NHL Commissioner Gary Bettman, speaking to media prior to game three NHL playoffs between the Winnipeg Jets’ and Anaheim Ducks in Winnipeg, Manitoba, Monday, April 20, 2015. (Trevor Hagan/The Canadian Press via AP) MANDATORY CREDIT

AP

TAMPA -- The experiment hasn’t failed yet, but the early returns aren’t good.

That was the message from NHL commissioner Gary Bettman on Wednesday, speaking to the oft-criticized decision of allowing teams to seek compensatory draft picks in exchange for coaches, GMs and front office executives being hired away by other NHL teams.

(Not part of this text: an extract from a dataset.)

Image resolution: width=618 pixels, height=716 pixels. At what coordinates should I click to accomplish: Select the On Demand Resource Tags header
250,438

“Pleased isn’t exactly the word I would use,” Bettman said, when asked how the system was working. “We put in the policy [for compensation] on January 1, and we’ll let it run a full year before we consider doing anything. At that point in time the options will be to clarify, modify or eliminate it.”

The commissioner explained that, after years of ‘cajoling,’ GMs were finally granted their wish for compensatory picks this year. Bettman’s problem? He says the old system was simple.

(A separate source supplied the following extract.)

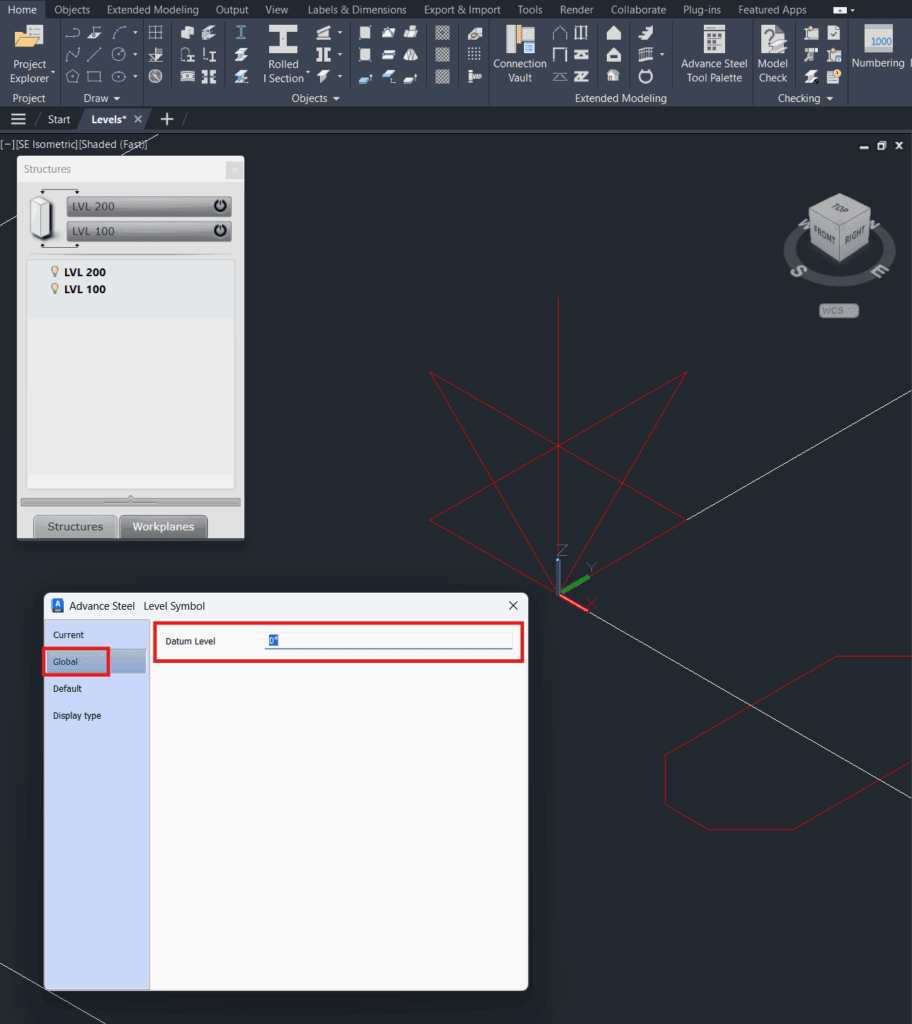Launch the Advance Steel Tool Palette
This screenshot has height=1024, width=912.
point(713,54)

This new one has proven to be a little more complex.

The original understanding was that teams would be compensated for losing employees that were, you know, employed. But what’s transpired is that clubs that have dismissed people -- Pittsburgh with Dan Bylsma, San Jose with Todd McLellan, Boston with Peter Chiarelli -- still received compensatory picks, which opened a can of worms and led to complaints the spirit of the rule was being violated.

To that, the NHL has a response.

“I don’t think based on the conversations that led to the rule it violates the spirit at all,” deputy commissioner Bill Daly explained. “The fact of the matter is, clubs still have the right to deny permission to those employees to talk to any other team based on the terms of their contract.

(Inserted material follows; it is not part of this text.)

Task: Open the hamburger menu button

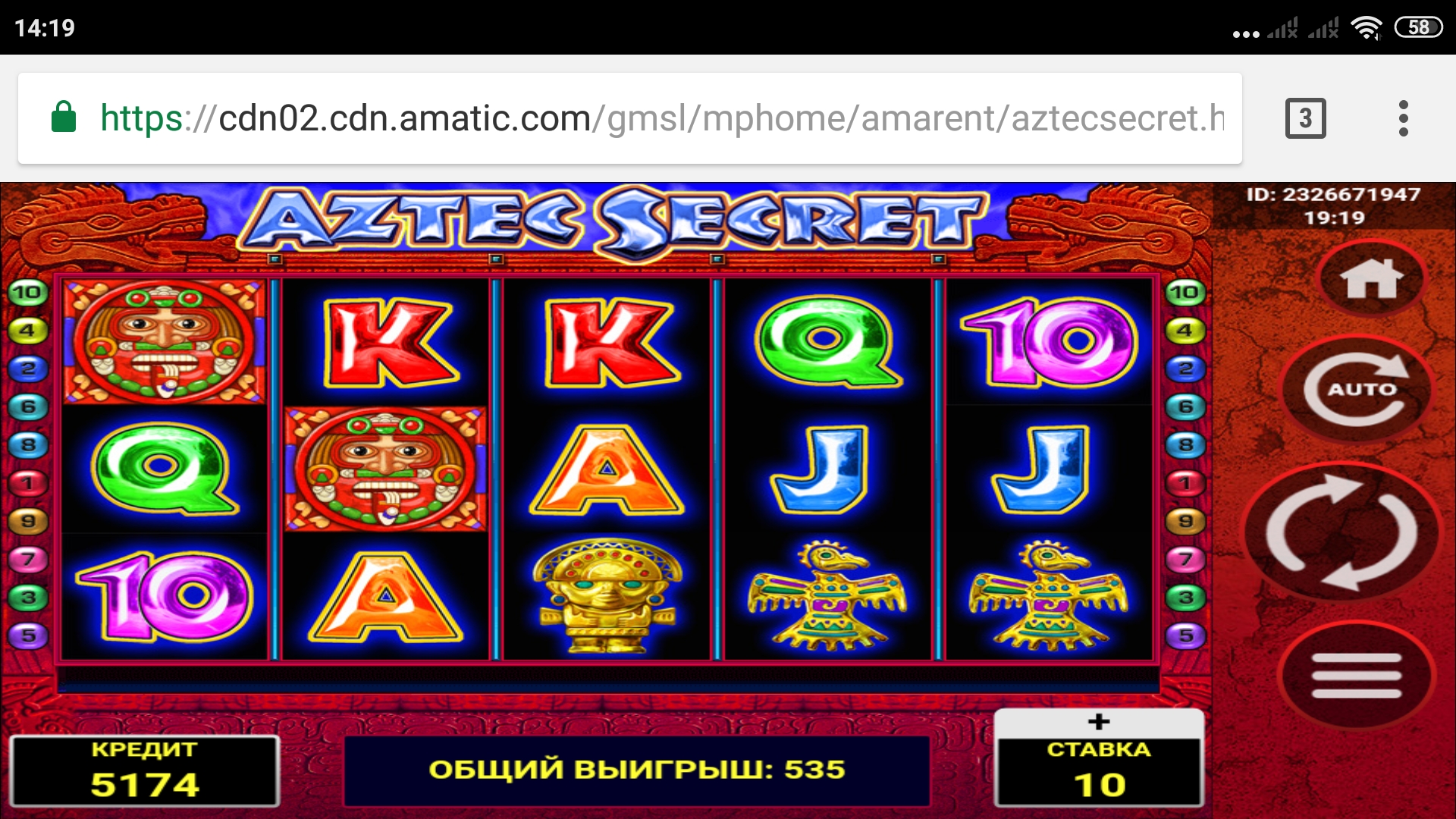Action: pyautogui.click(x=1356, y=675)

“So if they have to grant permission in the first place, they should be entitled to compensation.”

In the end, Bettman sounded resigned to the fact that the system’s in place and will continue to be until January 2016. He didn’t rule out revising the policy, but did say pick that have already changed hands will remain that way, adding “what’s done is done.”

“Everybody’s operating under a system -- possibly with some adjustments to people’s interpretations -- that this is a system that GMs wanted,” Bettman explained. “We’ll see how it works for a year.

“It is what it is.”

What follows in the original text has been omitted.